In [1]:
import zipfile

import numpy as np
import pandas as pd

#with zipfile.ZipFile('bakery.csv.zip', 'r') as zip_ref:
#    zip_ref.extractall('.')
with zipfile.ZipFile('melb_clean.csv.zip', 'r') as zip_ref:
    zip_ref.extractall('.')
#with zipfile.ZipFile('nba.csv.zip', 'r') as zip_ref:
#    zip_ref.extractall('.')
#with zipfile.ZipFile('stocks_cleaned.csv.zip', 'r') as zip_ref:
#    zip_ref.extractall('.')

melb_clean = pd.read_csv("melb_clean.csv")
north = melb_clean[melb_clean["region"] == "Northern"]
south = melb_clean[melb_clean["region"] == "Southern"]

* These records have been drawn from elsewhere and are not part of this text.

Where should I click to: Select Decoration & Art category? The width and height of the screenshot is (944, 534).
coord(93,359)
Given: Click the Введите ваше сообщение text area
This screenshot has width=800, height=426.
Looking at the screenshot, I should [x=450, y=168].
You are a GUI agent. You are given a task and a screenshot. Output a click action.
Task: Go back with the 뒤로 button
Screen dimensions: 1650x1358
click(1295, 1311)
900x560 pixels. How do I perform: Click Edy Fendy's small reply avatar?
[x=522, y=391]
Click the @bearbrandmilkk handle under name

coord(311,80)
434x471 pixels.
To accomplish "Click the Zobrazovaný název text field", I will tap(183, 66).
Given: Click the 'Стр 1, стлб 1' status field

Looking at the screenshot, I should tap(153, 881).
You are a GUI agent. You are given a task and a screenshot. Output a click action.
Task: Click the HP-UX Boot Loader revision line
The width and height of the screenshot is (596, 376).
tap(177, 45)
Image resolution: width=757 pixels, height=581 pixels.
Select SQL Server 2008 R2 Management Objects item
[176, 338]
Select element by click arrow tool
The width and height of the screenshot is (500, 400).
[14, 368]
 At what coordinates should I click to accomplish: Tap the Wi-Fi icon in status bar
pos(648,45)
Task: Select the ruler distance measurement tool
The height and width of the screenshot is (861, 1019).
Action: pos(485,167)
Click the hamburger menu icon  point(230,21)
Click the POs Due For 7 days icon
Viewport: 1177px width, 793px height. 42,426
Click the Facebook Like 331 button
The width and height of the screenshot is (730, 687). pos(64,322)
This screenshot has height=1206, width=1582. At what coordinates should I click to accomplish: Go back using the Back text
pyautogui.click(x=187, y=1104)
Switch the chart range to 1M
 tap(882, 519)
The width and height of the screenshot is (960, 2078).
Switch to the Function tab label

## Switch bokeh to the notebook mode
from bokeh.io import output_notebook
output_notebook()

## Import the libraries we need
from bokeh.plotting import figure
from bokeh.models import ColumnDataSource
from bokeh.io import output_file, show

## Colors, legend, and theme

For your first assignment, the estate agents would like a visualization to represent the relationship between the year a property was built and its total land area, factoring in how this varies between the Northern and Southern regions of Melbourne. You decide to use one of Bokeh's custom themes for the plot.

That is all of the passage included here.